Source material:
★ ★ ★
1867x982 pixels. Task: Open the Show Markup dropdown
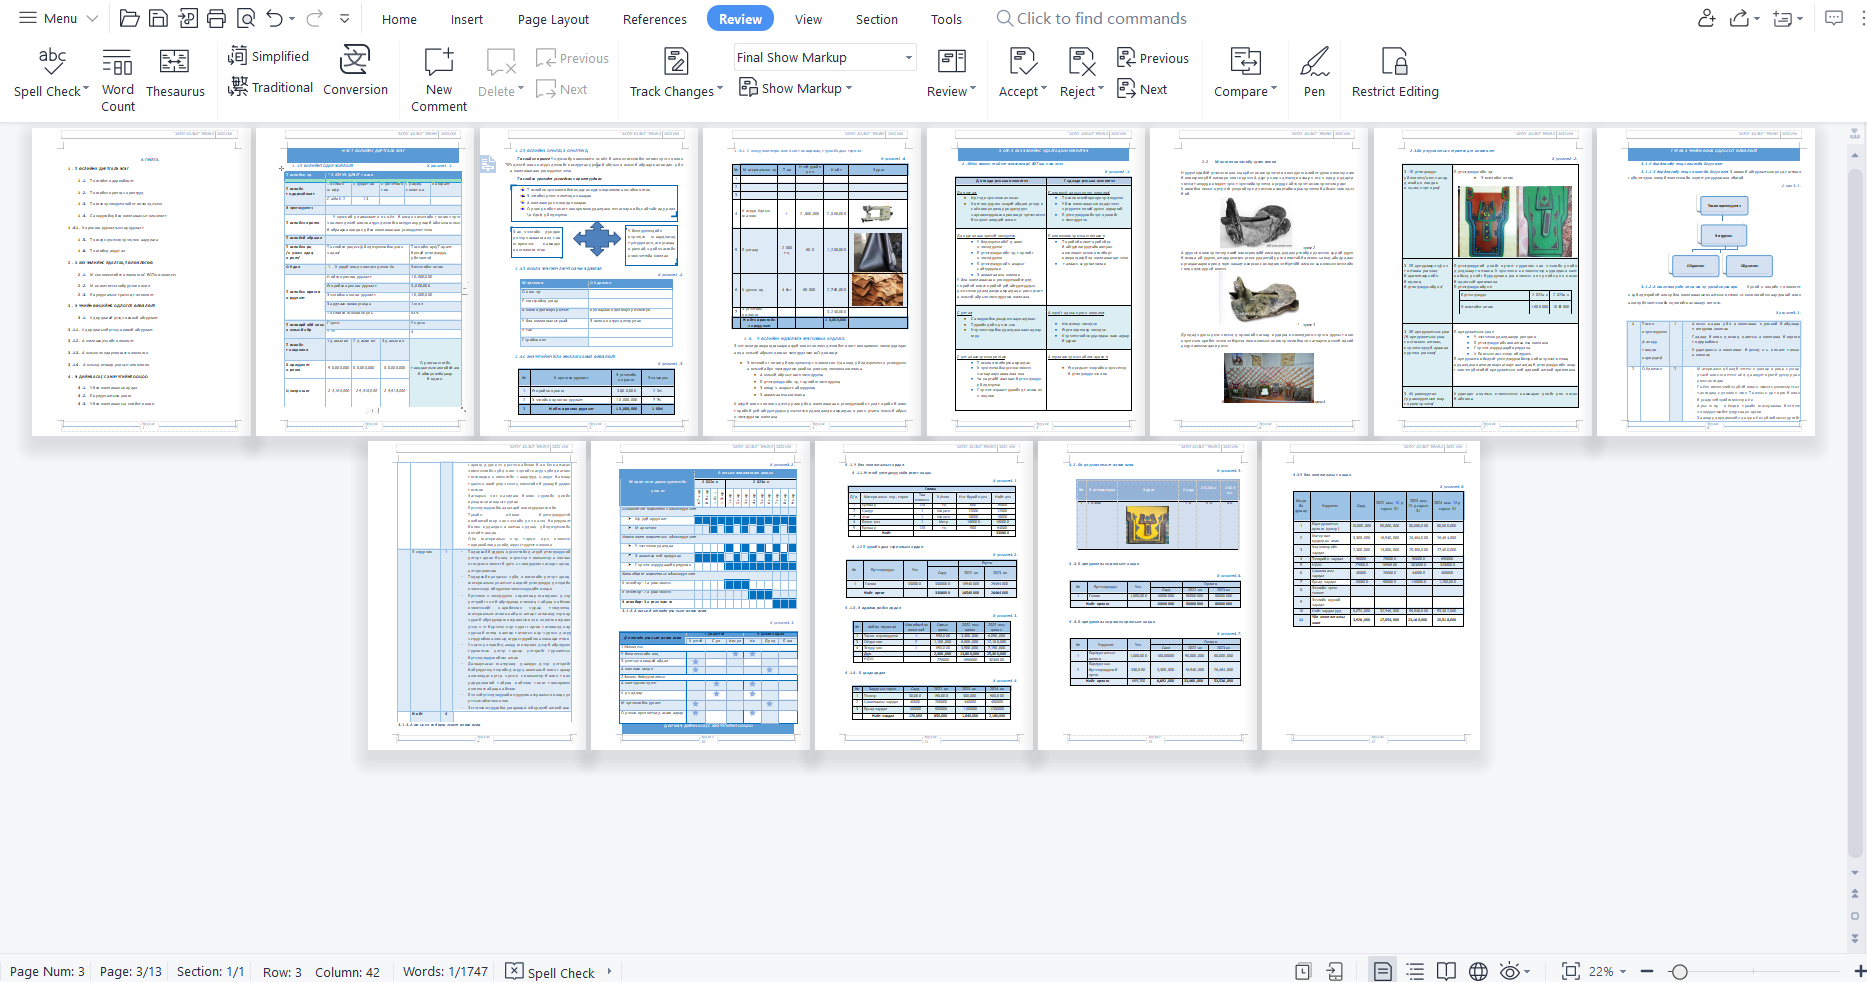point(796,89)
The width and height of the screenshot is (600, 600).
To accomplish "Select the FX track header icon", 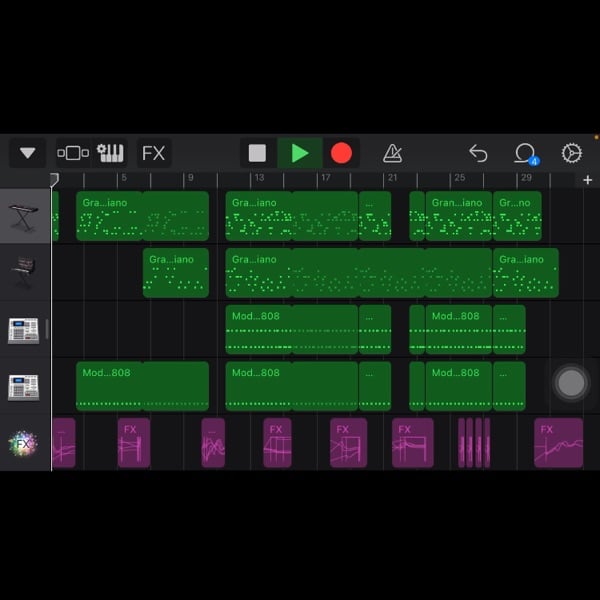I will pos(23,443).
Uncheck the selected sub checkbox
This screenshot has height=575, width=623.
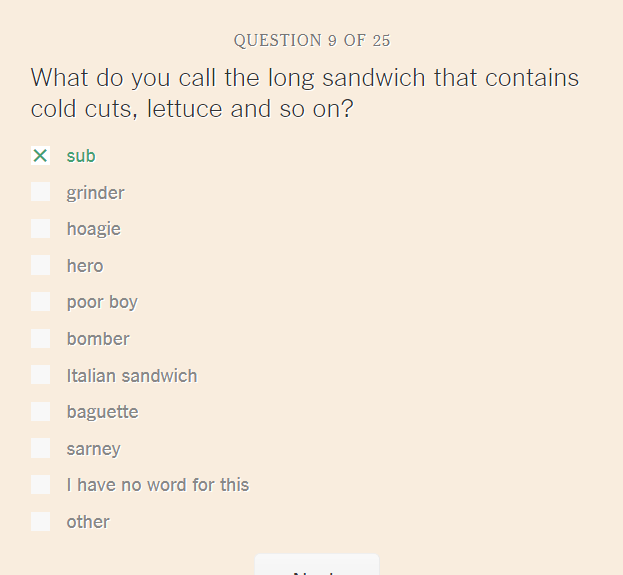point(41,155)
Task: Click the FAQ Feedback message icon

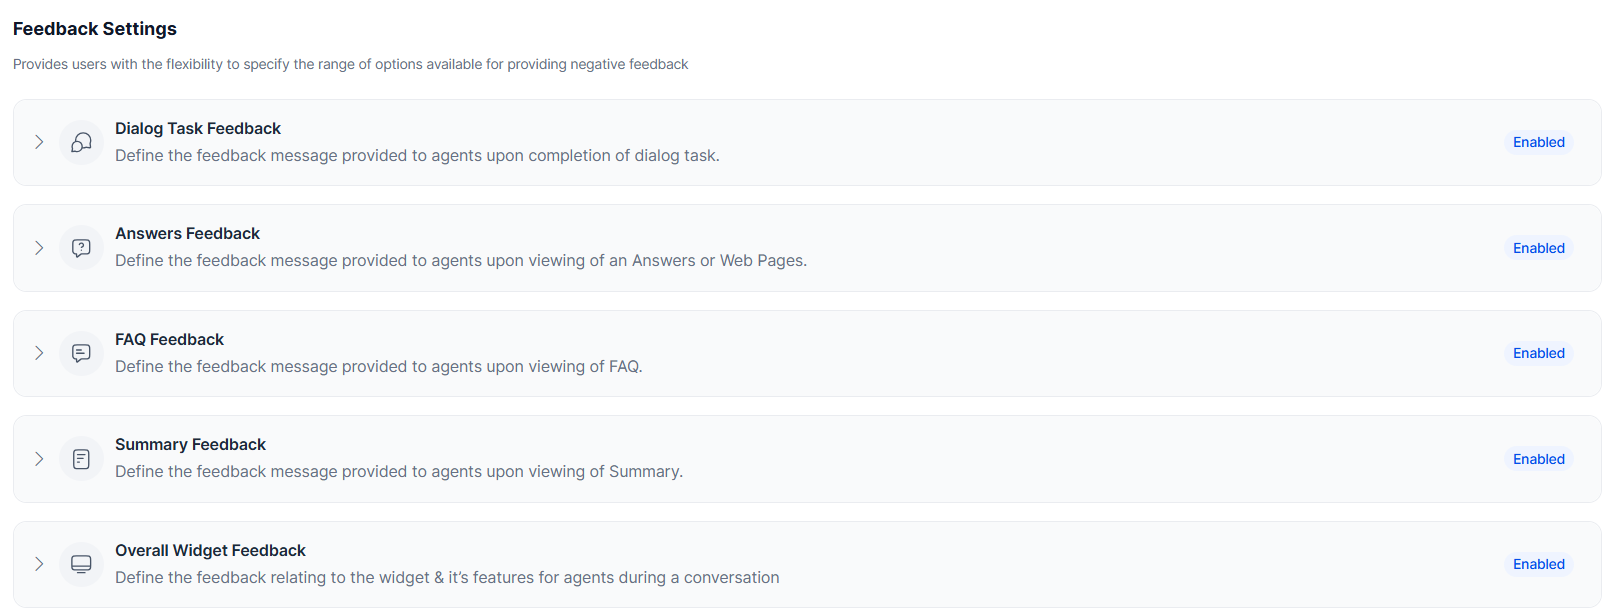Action: point(82,353)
★ ★ ★
About this exercise: From the line containing "Uncheck the selected sub checkbox" to the last line of the entries, output every line exactly as written, but leave out the pictures.

Output:
Uncheck the selected sub checkbox
This screenshot has height=575, width=623.
point(41,155)
Task: Click the FAQ Feedback message icon

Action: point(82,353)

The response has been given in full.